Redtexture

Mark R.D. Jones

DabbleDB continues

Update edit, March 17, 2011:
Smallthought Systems, the creator of DabbleDB, announced the closing of the the online database application DabbleDB on March 17, 2011, and an end-of-service date of May 18, 2011. The shutdown occurs about eleven months after Twitter purchased Smallthought Systems, Inc.
See: http://blog.dabbledb.com/2011/03/an-important-announcement.html.

Background on the founders and development of DabbleDB and other Smallthought Systems applications:
Avi Bryant’s Presentations
A few of DabbleDB’s foundations

The DabbleDB blog continues to be online
http://blog.dabbledb.com/
and the documentation at “dabbledb.com/help” can still be found via
archive.org.

Update edit on December 3, 2011:
The user forum finally went dark in November 2011.


June 11, 2010
I have been an enthusiastic user of Smallthought Systems’ DabbleDB, as an outstandingly-implemented online web-database, suitable for wide use by non-programmers. I had a number of clients using it. I became active on the DabbleDB user-forum to better describe for myself and for my clients the actual limits of DabbleDB and what it can and cannot do. Here’s the video demo: http://dabbledb.com/demo/ I admit that DabbleDB inspired me to learn and use Smalltalk and Seaside.

For the time being, I’m sanguine about Twitter’s purchase of Smallthought Systems, and the future of DabbleDB. Twitter wants the brains of the Smallthought team for analytics apparently. See Twitter’s blog post describing the purchase. Smallthought Systems co-founder Andrew Catton has via the DabbleDB forum stated the intention to keep operating for the near-term, and emphasized that a shut-down clock was not running, merely, not accepting new accounts, and committing to 60 days notice, when and if a significant change arrives. That’s fair, given the circumstances they put themselves into. They could have simply closed the project down.

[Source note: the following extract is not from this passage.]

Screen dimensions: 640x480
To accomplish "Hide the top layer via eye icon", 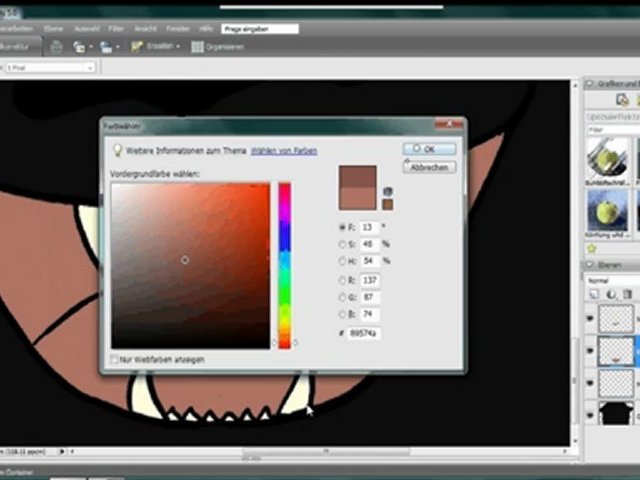I will pos(590,319).
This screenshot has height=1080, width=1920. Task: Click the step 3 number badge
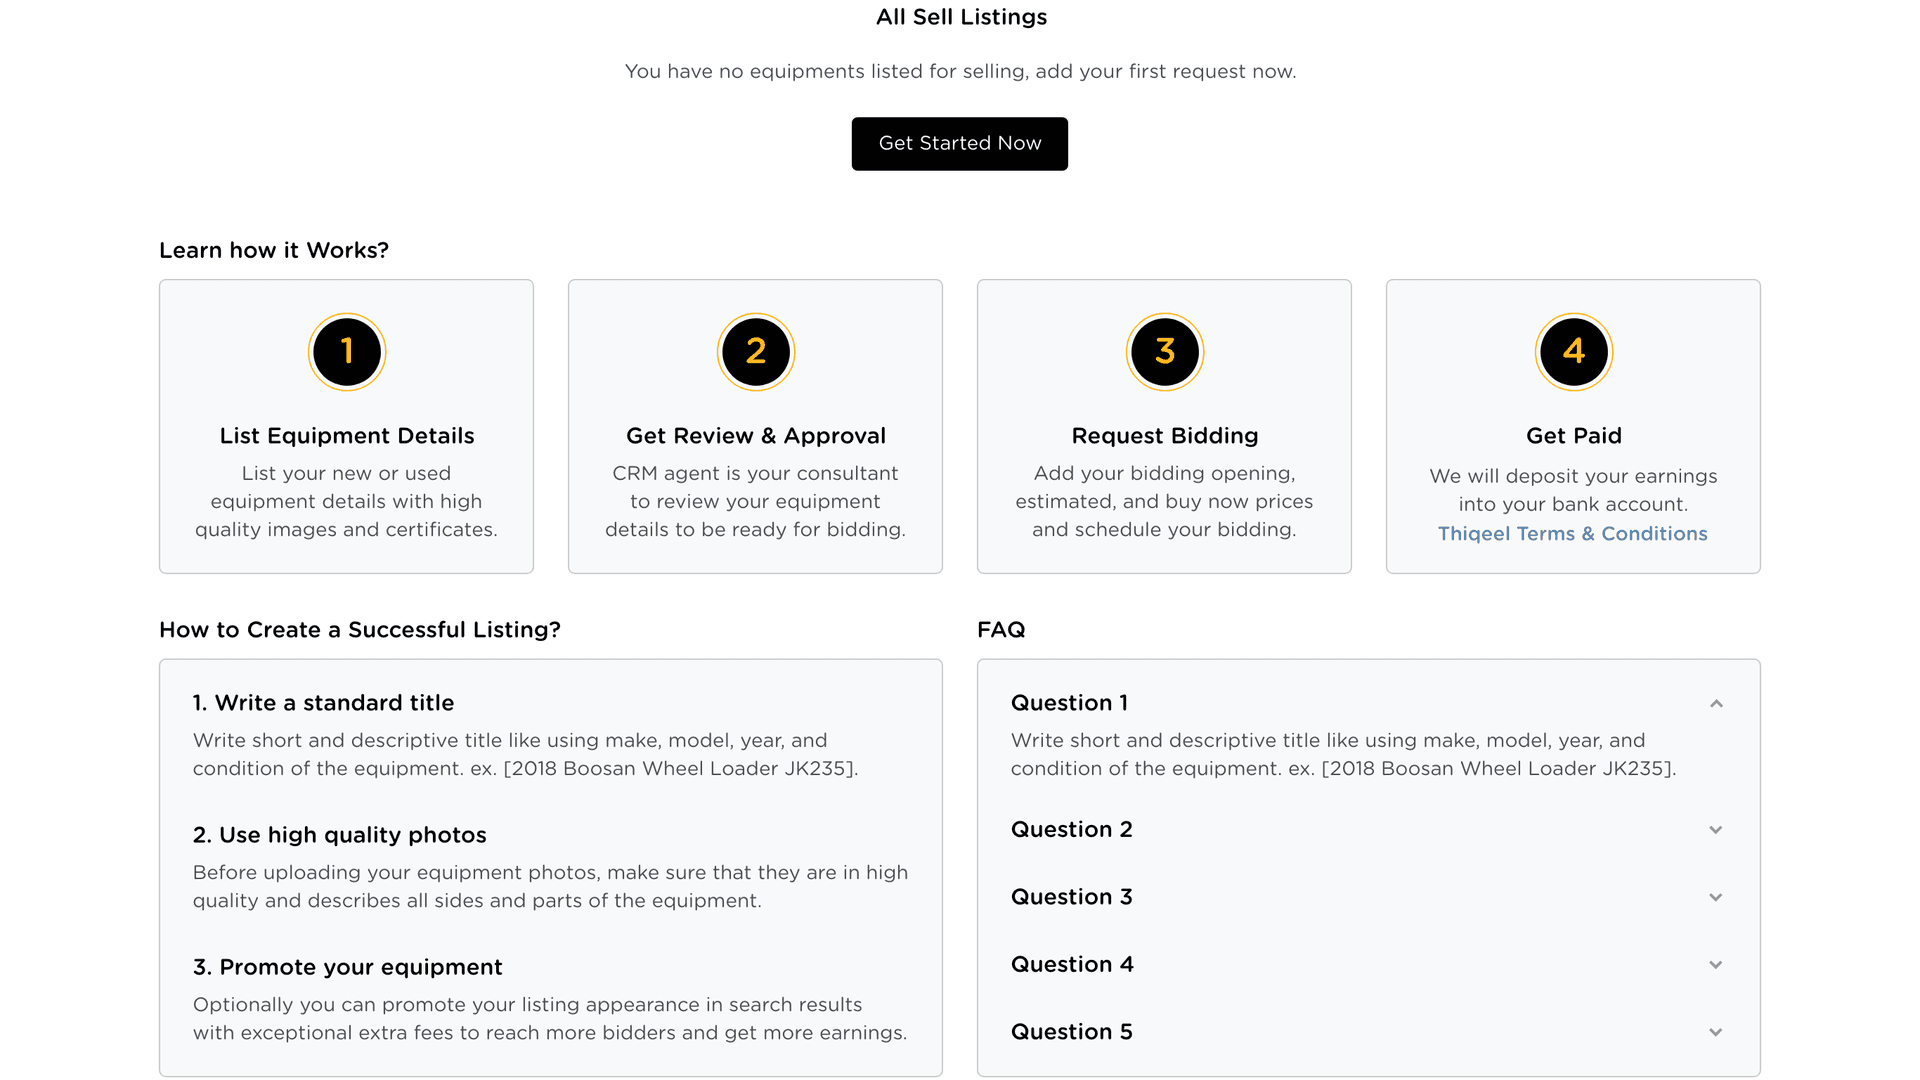(1165, 352)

The founders put five years into DabbleDB, and it’s a viable platform, and I’m sure they don’t want it to die. I speculate it has sufficient revenue to sustain operations with a healthy surplus at this point–so I think it is valuable to some interested party. I think they need only to find a home with a team of Smalltalk, Seaside, JavaScript, developers, and the financial backing to finance it.

Separately, perhaps the software, as distinguished from the online service, could be an item of interest for a non-operating company like Gemstone, with their enterprise-level Smalltalk-based object-oriented data and server technology. Gemstone was acquired by by VMWare’s SpringSource division in May, 2010; perhaps it might be a good fit to market DabbleDB as installable software that would increase demand for their database backend. See: http://www.gemstone.com/products/gemstone.

I’m sure there are others that would like to take DabbleDB forward.

I was, prior to the acquisition of Smallthought Systems, Inc. by Twitter, working on writing a comprehensive set of the “missing” DabbleDB documentation. That project was suspended pending a commitment that DabbleDB would continue to be maintained and offered. For those who care, my scattered advice and documentation can be found on the DabbleDB user forum, via the user “Redtexture“; a selection of my more significant and popular posts used to be found at the DabbleDB Frequently Asked Questions sub-forum, before it went dark.